Assignment — Every entry must be transcribed exactly as written.

Entries provided —
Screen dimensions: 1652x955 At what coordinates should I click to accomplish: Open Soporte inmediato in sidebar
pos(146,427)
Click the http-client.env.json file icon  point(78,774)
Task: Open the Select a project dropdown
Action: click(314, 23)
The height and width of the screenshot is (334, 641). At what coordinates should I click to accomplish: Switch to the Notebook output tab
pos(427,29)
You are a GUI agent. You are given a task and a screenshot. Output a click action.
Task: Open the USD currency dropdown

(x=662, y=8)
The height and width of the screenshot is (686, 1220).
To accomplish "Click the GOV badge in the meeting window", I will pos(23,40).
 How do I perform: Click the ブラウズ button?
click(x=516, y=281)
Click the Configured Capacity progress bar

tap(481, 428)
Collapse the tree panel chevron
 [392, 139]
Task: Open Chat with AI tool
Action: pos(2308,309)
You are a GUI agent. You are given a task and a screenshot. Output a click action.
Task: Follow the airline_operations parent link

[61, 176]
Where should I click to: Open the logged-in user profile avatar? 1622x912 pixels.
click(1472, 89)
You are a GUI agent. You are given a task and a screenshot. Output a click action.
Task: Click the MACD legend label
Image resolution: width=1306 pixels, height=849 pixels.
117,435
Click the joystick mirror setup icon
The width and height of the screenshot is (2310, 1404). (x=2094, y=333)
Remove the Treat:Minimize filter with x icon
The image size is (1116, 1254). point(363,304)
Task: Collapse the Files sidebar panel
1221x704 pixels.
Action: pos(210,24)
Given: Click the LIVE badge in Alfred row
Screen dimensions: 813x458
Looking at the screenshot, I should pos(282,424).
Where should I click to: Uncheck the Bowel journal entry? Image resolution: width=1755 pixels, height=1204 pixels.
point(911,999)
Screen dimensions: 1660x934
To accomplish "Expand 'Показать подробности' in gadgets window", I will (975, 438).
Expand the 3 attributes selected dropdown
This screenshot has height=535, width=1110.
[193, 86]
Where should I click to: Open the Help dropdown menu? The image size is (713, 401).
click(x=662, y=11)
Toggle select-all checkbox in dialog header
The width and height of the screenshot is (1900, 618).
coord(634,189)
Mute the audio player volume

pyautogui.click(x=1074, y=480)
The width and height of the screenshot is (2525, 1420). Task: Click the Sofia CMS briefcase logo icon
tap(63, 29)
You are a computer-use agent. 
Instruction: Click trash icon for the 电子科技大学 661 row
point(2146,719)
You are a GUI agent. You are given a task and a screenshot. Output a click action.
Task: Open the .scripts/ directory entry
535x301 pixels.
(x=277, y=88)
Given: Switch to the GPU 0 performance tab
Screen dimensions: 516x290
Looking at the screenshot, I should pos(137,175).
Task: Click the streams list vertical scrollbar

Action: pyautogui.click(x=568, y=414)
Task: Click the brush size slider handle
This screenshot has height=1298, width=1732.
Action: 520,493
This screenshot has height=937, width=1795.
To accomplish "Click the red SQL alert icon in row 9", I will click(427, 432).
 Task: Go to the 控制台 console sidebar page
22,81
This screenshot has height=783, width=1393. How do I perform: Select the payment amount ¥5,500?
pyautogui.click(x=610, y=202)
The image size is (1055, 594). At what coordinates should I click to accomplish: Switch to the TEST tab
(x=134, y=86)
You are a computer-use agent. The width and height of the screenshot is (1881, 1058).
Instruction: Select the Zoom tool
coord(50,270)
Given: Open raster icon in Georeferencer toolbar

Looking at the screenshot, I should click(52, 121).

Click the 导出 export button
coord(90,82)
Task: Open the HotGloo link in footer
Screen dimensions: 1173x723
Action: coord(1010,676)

Result below —
Screen dimensions: 1652x955 At what coordinates should I click to accomplish: Open Soporte inmediato in sidebar
pos(146,427)
Click the http-client.env.json file icon  point(78,774)
Task: Open the Select a project dropdown
Action: click(314, 23)
The height and width of the screenshot is (334, 641). At what coordinates should I click to accomplish: Switch to the Notebook output tab
pos(427,29)
You are a GUI agent. You are given a task and a screenshot. Output a click action.
Task: Open the USD currency dropdown

(x=662, y=8)
The height and width of the screenshot is (686, 1220).
To accomplish "Click the GOV badge in the meeting window", I will pos(23,40).
 How do I perform: Click the ブラウズ button?
click(x=516, y=281)
Click the Configured Capacity progress bar

tap(481, 428)
Collapse the tree panel chevron
 [392, 139]
Task: Open Chat with AI tool
Action: pos(2308,309)
You are a GUI agent. You are given a task and a screenshot. Output a click action.
Task: Follow the airline_operations parent link

[61, 176]
Where should I click to: Open the logged-in user profile avatar? 1622x912 pixels.
click(1472, 89)
You are a GUI agent. You are given a task and a screenshot. Output a click action.
Task: Click the MACD legend label
Image resolution: width=1306 pixels, height=849 pixels.
117,435
Click the joystick mirror setup icon
The width and height of the screenshot is (2310, 1404). (x=2094, y=333)
Remove the Treat:Minimize filter with x icon
The image size is (1116, 1254). point(363,304)
Task: Collapse the Files sidebar panel
1221x704 pixels.
Action: pos(210,24)
Given: Click the LIVE badge in Alfred row
Screen dimensions: 813x458
Looking at the screenshot, I should pos(282,424).
Where should I click to: Uncheck the Bowel journal entry? Image resolution: width=1755 pixels, height=1204 pixels.
point(911,999)
Screen dimensions: 1660x934
To accomplish "Expand 'Показать подробности' in gadgets window", I will (975, 438).
Expand the 3 attributes selected dropdown
This screenshot has height=535, width=1110.
[193, 86]
Where should I click to: Open the Help dropdown menu? The image size is (713, 401).
click(x=662, y=11)
Toggle select-all checkbox in dialog header
The width and height of the screenshot is (1900, 618).
coord(634,189)
Mute the audio player volume

pyautogui.click(x=1074, y=480)
The width and height of the screenshot is (2525, 1420). Task: Click the Sofia CMS briefcase logo icon
tap(63, 29)
You are a computer-use agent. 
Instruction: Click trash icon for the 电子科技大学 661 row
point(2146,719)
You are a GUI agent. You are given a task and a screenshot. Output a click action.
Task: Open the .scripts/ directory entry
535x301 pixels.
(x=277, y=88)
Given: Switch to the GPU 0 performance tab
Screen dimensions: 516x290
Looking at the screenshot, I should pos(137,175).
Task: Click the streams list vertical scrollbar

Action: pyautogui.click(x=568, y=414)
Task: Click the brush size slider handle
This screenshot has height=1298, width=1732.
Action: 520,493
This screenshot has height=937, width=1795.
To accomplish "Click the red SQL alert icon in row 9", I will click(427, 432).
 Task: Go to the 控制台 console sidebar page
22,81
This screenshot has height=783, width=1393. How do I perform: Select the payment amount ¥5,500?
pyautogui.click(x=610, y=202)
The image size is (1055, 594). At what coordinates should I click to accomplish: Switch to the TEST tab
(x=134, y=86)
You are a computer-use agent. The width and height of the screenshot is (1881, 1058).
Instruction: Select the Zoom tool
coord(50,270)
Given: Open raster icon in Georeferencer toolbar

Looking at the screenshot, I should click(52, 121).

Click the 导出 export button
coord(90,82)
Task: Open the HotGloo link in footer
Screen dimensions: 1173x723
Action: coord(1010,676)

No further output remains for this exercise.